### [WORK INSTRUCTION]
Begin at the first line below and copy each line exactly, ending with the line where "The width and height of the screenshot is (850, 661)." appears.

### [DATA]
+ + + + + + +
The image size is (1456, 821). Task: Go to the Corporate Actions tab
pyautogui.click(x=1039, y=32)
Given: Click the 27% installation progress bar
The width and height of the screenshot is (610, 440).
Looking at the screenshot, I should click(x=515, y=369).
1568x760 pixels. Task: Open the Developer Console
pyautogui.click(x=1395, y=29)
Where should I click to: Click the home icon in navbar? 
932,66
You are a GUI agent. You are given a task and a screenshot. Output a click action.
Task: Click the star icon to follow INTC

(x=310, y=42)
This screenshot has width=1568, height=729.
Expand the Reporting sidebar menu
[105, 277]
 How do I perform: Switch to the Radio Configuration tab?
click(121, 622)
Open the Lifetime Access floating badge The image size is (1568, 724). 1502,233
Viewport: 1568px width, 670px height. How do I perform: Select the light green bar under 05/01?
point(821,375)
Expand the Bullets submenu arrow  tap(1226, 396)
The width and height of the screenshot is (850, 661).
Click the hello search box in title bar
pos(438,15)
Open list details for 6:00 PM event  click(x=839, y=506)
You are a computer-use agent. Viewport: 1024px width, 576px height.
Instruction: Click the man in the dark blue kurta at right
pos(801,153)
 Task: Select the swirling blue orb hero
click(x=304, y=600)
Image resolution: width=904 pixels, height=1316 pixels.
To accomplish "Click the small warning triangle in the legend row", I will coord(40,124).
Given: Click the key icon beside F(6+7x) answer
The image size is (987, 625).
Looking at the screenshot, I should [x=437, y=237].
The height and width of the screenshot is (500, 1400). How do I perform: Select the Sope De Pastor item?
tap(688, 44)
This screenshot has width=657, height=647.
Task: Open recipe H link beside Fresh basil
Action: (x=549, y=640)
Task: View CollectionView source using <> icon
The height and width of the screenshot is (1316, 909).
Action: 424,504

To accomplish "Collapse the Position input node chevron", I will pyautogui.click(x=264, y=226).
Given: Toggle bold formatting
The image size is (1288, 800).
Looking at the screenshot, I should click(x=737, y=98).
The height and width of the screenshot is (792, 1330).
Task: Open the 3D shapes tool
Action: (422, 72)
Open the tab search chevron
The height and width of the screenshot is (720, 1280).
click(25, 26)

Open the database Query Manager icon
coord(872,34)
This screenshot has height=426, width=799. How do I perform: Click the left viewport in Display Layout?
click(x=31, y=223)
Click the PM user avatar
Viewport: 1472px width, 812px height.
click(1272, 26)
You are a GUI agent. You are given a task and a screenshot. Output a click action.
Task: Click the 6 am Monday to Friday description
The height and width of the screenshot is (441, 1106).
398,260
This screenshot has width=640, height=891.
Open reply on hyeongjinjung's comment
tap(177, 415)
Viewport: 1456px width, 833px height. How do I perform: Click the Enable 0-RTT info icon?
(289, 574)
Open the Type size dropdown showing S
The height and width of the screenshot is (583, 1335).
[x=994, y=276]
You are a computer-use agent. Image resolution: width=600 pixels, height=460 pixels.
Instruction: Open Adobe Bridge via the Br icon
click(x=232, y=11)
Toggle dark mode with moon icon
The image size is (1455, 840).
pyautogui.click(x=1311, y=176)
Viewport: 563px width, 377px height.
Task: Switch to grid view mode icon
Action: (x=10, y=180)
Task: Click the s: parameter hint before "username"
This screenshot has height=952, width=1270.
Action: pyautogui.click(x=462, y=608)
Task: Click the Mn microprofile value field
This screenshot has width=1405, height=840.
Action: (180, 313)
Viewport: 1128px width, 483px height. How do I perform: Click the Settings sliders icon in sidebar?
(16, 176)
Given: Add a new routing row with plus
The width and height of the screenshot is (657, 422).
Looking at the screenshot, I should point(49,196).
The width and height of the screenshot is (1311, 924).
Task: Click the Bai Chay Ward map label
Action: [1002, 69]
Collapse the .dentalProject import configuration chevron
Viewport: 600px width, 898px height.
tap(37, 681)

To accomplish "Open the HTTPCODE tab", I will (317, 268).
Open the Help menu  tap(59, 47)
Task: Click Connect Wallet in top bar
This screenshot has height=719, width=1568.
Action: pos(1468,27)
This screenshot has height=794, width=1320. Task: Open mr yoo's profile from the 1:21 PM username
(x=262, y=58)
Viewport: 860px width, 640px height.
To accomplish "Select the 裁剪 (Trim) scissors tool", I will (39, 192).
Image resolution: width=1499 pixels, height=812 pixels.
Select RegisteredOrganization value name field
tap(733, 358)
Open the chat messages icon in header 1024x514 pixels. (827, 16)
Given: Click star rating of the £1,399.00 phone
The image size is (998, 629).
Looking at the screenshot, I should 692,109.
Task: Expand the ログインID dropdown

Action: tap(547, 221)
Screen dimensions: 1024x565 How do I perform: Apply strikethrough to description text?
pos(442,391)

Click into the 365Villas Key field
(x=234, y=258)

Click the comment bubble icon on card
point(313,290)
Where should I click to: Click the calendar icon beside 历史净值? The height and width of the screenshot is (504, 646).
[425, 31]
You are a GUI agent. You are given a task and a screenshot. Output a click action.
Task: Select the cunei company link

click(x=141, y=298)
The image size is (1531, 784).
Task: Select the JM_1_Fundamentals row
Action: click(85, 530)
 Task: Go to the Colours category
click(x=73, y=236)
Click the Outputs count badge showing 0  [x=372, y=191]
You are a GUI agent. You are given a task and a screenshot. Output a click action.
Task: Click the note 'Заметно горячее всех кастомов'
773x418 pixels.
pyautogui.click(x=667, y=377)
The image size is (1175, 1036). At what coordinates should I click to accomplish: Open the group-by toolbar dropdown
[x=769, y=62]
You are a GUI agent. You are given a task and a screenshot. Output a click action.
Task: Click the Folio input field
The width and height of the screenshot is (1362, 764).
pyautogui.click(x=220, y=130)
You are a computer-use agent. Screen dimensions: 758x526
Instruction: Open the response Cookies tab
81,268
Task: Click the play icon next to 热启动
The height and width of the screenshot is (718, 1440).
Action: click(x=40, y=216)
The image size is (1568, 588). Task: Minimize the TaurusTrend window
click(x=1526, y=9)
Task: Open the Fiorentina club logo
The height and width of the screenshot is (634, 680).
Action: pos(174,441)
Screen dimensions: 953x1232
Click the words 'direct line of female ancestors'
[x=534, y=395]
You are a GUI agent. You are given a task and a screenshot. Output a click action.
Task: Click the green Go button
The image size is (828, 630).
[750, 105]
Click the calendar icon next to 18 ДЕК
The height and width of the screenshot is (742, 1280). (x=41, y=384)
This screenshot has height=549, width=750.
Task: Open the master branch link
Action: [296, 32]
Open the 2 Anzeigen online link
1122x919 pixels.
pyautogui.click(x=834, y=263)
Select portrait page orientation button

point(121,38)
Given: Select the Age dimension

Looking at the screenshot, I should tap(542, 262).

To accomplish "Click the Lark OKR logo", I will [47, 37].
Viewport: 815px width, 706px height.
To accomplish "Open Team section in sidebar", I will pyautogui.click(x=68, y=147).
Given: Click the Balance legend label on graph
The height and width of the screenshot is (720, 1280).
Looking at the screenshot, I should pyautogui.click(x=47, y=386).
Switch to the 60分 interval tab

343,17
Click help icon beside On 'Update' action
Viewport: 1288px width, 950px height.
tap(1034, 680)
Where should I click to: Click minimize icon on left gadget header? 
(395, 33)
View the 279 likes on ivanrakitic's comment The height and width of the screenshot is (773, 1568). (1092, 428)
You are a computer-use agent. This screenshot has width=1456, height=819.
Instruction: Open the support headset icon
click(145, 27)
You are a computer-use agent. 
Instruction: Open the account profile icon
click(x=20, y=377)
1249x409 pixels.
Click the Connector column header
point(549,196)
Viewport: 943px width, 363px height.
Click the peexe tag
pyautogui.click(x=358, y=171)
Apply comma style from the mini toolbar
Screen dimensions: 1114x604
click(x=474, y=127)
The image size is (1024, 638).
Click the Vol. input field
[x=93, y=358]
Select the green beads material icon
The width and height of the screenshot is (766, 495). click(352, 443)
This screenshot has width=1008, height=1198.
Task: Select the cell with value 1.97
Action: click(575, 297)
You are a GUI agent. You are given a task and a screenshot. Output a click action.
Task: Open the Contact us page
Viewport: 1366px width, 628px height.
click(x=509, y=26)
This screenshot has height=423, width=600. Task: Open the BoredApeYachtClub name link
+ + + + + + +
### [RESPONSE]
The image size is (1456, 821). Task: Go to the Corporate Actions tab
pyautogui.click(x=1039, y=32)
Given: Click the 27% installation progress bar
The width and height of the screenshot is (610, 440).
Looking at the screenshot, I should click(x=515, y=369).
1568x760 pixels. Task: Open the Developer Console
pyautogui.click(x=1395, y=29)
Where should I click to: Click the home icon in navbar? 
932,66
You are a GUI agent. You are given a task and a screenshot. Output a click action.
Task: Click the star icon to follow INTC

(x=310, y=42)
This screenshot has width=1568, height=729.
Expand the Reporting sidebar menu
[105, 277]
 How do I perform: Switch to the Radio Configuration tab?
click(121, 622)
Open the Lifetime Access floating badge The image size is (1568, 724). 1502,233
Viewport: 1568px width, 670px height. How do I perform: Select the light green bar under 05/01?
point(821,375)
Expand the Bullets submenu arrow  tap(1226, 396)
The width and height of the screenshot is (850, 661).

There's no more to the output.